Birds are a motif woven into the vibrant tapestry of dumama + kechou’s debut album, buffering juju. It’s an adventurous and captivating journey led by Duma’s storytelling, which she expresses through a mix of spiritual Xhosa chants inspired by the meditative teachings of South African improv musician Madosini and stretches of poetic English language lyrics. Duma’s tale builds from a base of South African folklore and adds vivid magical realism, beginning with a woman walking out of prison and embarking on a path that involves transforming into an owl and a honeyguide. Along the way, the album broaches themes of freedom, patriarchy and ancestry. Duma’s lyrical sentiments are backed by a cyclical musical bed of polyrhythmic African percussion, hypnotic hip-hop-influenced loops, and free jazz explorations, including guest contributions from Chicago-based clarinetist Angel Bat Dawid and trombonist Siya Makuzeni of the South African avant garde troupe SPAZA.

Merch for this release:
Vinyl LP, Compact Disc (CD)

The roots of buffering juju were set when Duma and Becker met through a mutual friend while both living in Cape Town.

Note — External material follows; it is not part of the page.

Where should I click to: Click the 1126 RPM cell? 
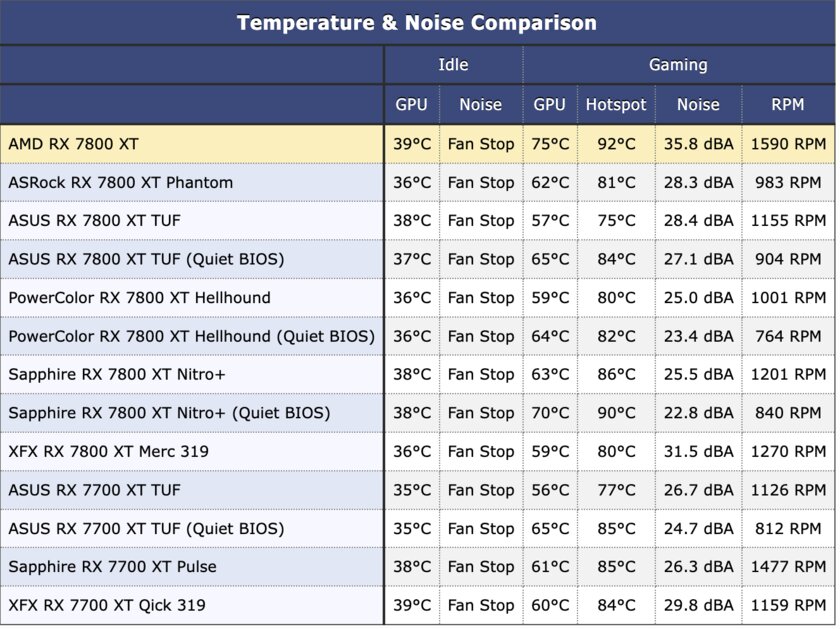788,490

They struck up a bond over coffee. “When we record, it’s extremely improvised and fluent,” says Becker over the phone from Berlin. “Quite often, the collaboration isn’t even music-based—I have a strong feeling whenever we’re together, everything we do is part of the process.”

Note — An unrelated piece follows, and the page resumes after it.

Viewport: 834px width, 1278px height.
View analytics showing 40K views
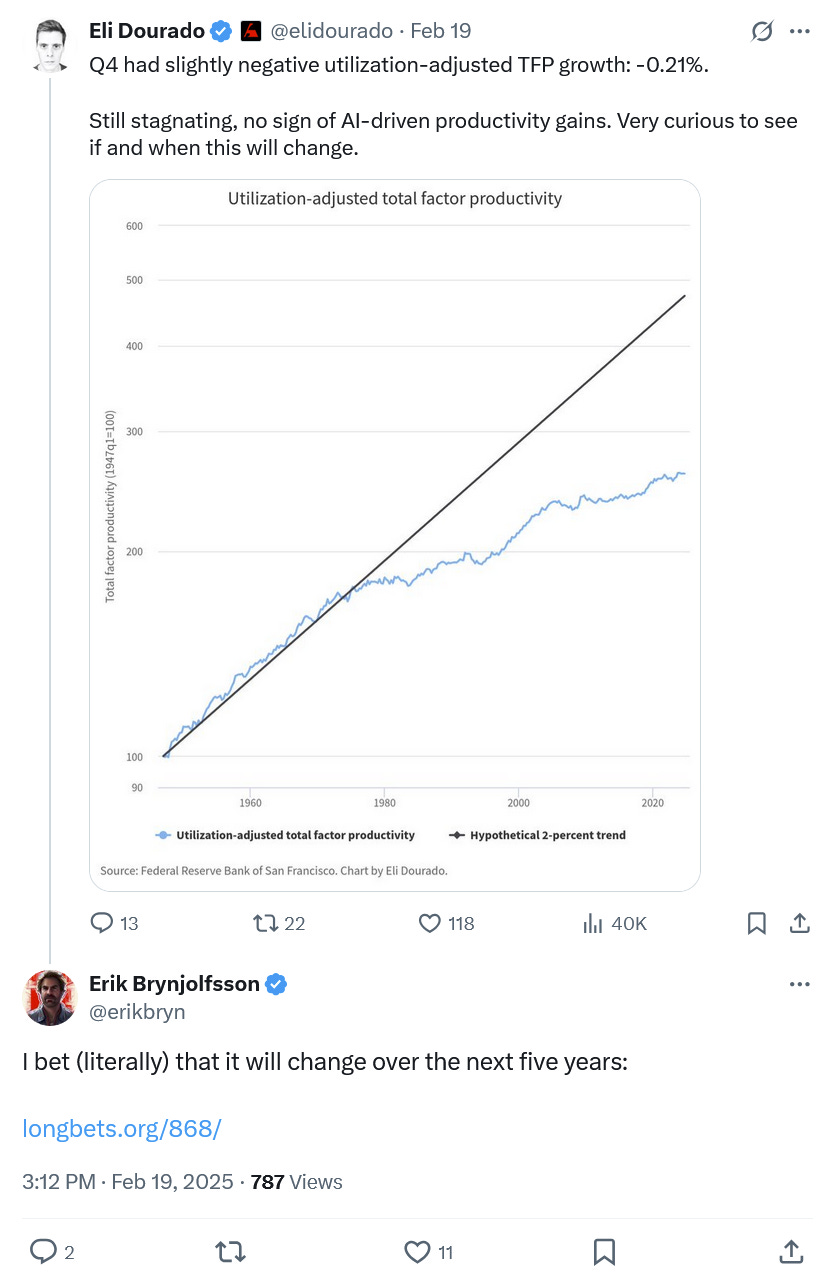coord(615,923)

Utilizing a makeshift studio situated inside the NIROX Foundation Sculpture Park outside Johannesburg, Duma and Becker recorded buffering juju during a two week residency. Duma characterizes their sound as “like a collage,” adding that she’ll improvise a chant while Becker experiments with instrumental loops to match the feeling. “What inspired me is that most African music is cyclical music and loops are emulating that,” says Becker. “Cyclical music is basically building on ideas that keep repeating.” Throughout buffering juju, Becker adds and peels away layers of loops to convey a sense of constant musical movement that accompanies Duma’s transformative storytelling. On opening song “leaving prison,” Duma’s vocals are supported by a stripped-down sonic backdrop that’s powered by cascading metallic percussion and sonorous stabs of kick drums, while the addition of vivacious electric guitar over plush bass on “intaka” brings a swaggering momentum to the listening experience. Towards the end of the album, the dramatic swampy funk of “khala zome” hosts lyrics that Duma explains in the liner notes are a celebration of “an unexpected turn of events and tangible connections with past lives.”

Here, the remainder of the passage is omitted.